As more research becomes available on cannabis and how it interacts with our bodies and brains, scientists and doctors are noting that the chemical compounds in cannabis can affect women differently than men. Research suggests that estrogen receptors exist along the same pathway where THC is taken in and that estrogen levels affect how THC is processed in women’s brains.
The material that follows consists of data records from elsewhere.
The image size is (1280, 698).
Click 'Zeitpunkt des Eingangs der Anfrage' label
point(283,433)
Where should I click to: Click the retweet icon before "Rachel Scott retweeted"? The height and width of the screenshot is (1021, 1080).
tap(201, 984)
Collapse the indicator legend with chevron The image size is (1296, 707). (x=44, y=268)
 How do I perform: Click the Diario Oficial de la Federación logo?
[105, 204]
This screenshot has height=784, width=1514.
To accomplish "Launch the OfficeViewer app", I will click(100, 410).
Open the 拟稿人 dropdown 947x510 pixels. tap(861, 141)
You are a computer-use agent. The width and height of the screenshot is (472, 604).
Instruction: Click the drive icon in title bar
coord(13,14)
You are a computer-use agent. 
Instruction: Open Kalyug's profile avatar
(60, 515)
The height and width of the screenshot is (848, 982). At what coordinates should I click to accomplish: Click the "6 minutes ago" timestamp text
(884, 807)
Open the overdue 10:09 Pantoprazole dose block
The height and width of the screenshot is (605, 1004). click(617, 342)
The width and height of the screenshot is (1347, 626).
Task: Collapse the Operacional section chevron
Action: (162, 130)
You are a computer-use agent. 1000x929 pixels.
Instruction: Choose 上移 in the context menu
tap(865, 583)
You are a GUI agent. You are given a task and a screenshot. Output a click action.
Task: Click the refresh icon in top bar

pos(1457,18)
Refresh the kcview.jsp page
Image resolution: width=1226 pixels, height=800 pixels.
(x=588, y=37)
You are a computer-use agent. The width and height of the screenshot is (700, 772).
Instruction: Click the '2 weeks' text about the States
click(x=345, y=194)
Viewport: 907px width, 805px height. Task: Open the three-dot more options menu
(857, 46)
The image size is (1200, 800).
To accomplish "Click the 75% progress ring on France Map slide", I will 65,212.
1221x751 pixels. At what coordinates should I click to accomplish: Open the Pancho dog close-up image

When a woman ovulates, she produces more endocannabinoids — the chemicals humans naturally produce that are part of the ECS. Anandamide, or the “Bliss Molecule,” one of the naturally produced endocannabinoids in the human body, may play a role not only in mood but also in ovulation. Low anandamide levels are being linked to a number of conditions and disorders often affecting women, including migraines and fibromyalgia, according to Dr. Ethan Russo, a board-certified neurologist and psychopharmacology researcher.
The ECS and estrogen levels work together. When estrogen levels peak, the levels of cannabinoids follow. Estrogen engages endocannabinoids directly, and when estrogen drops, the endocannabinoid system changes, too. Women can be more sensitive to cannabis, particularly around ovulation or when they are menstruating. Progesterone could decrease the effects of cannabis.
Chemical compounds within cannabis such as cannabinoids like THC and CBD and terpenes such as myrcene and caryophyllene can help reduce pain and inflammation, two issues often associated with many female health issues including dysmenorrhea (menstrual cramps) and endometriosis. In April 2019, Israeli researchers announced the beginning of pre-clinical studies to examine the impact of medical cannabis on endometriosis. While there seems to be a number of benefits women can gain from using cannabis, one study published in the Yale Journal of Biology and Medicine examined potential negative effects of cannabis on fertility.
Symptoms associated with menstruation but also peri-menopause or menopause, can include anxiety, irritability, and sleeplessness. Cannabinoids in cannabis can help regulate women’s hormonal fluctuations and alleviate many of the uncomfortable symptoms of menopause. The cannabinoid CBD and the terpene linalool can be helpful in reducing anxiety. The terpene limonene can be a mood lifter. THC and CBN can be helpful sleep aides.
Studies, including some at the Bone Laboratory at Hebrew University of Jerusalem, show promise using cannabinoids found in cannabis to reduce bone density loss, particularly to prevent or treat osteoporosis post menopause. CBD, in particular, is being studied for its potential bone-building properties. CBG, CBN, CBC and THCv, all cannabinoids found in cannabis to varying degrees, may also aid in bone growth.
While more research is still needed, particularly in the United States, cannabis and CBD may prove useful treating many chronic or acute conditions directly related to women’s health and aging. As with any medication or supplement, speaking with a health practitioner experienced with cannabis medicine is important in order to obtain recommendations for the proper forms of cannabis to address specific health needs as well as guidance on dosing.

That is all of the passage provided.